• _SOURCE PASSAGE_:

Results and Discussion

2D LC method developement

The analysis of cocaine, benzoylecgonine and ecgonine methyl ester started with the chromatography optimization of the 2D LC-MS/MS. The 2D LC-MS/MS is setup as depicted in Figure 3. This configuration was constructed with two binary pumps, one set for gradient elution and the second pump was re-plumbed for At-column dilution to create two streams.

2D LC configuration with At-column dilution Figure 3. 2D LC configuration with At-column dilution.

The A side was set for loading the extracts from the injection loop onto a 50 μL mixer, while the B side was set at high flow rate for dilution following a re-focusing effect on the trap column. From the chemical structures of the target analytes, a high retention strength sorbent material (Oasis HLB) was selected for the trap column, while a high strength silica C18 sorbent (HSS T3) was chosen for the analytical column. The next phase of the optimization was to select the trapping and elution conditions. As seen in previous publications, a 6x6 2D LC evaluation grid (see Figure 4) gives an excellent starting point to provide an overview of the chromatographic behavior for a target analyte. For this application, the 2D LC optimization process focused with methods 3, 6, 9, 12, 15, and 18. The results are tabulated in Table 2.

6x6 method optimization with 36 permutations Figure 4. 6x6 method optimization with 36 permutations.
6x6 grid results Table 2. 6x6 grid results.

• _DATA SECTION_:

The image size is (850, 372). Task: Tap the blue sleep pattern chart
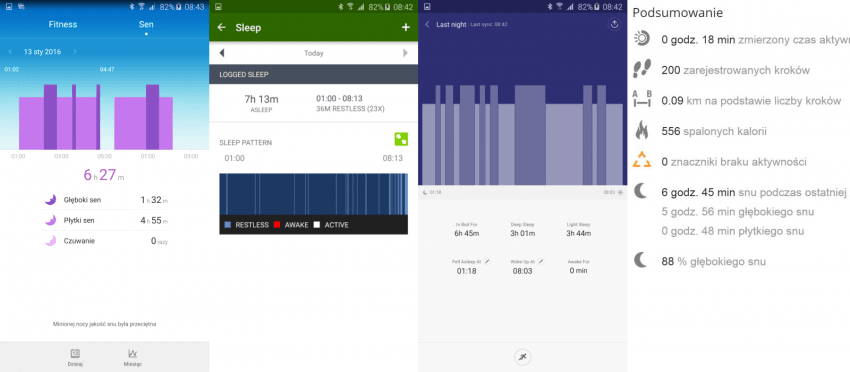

• _REQUIREMENT 1_:
According to the passage on 2D LC method development, why was a 6x6 2D LC evaluation grid used during the trapping and elution optimization? Answer in one to three sentences.
• _REQUIREMENT 2_:
Answer these questions from the passage on 2D LC method development:
(a) How many binary pumps were used to build the 2D LC-MS/MS configuration?
(b) Which sorbent was chosen for the analytical column?
(c) Which methods from the grid did the optimization process focus on?

• _TASK OUTPUT 1_:
The 6x6 evaluation grid gives an excellent starting point that provides an overview of the chromatographic behavior of a target analyte. Previous publications had shown this.

• _TASK OUTPUT 2_:
(a) Two binary pumps.
(b) A high strength silica C18 sorbent (HSS T3).
(c) Methods 3, 6, 9, 12, 15, and 18.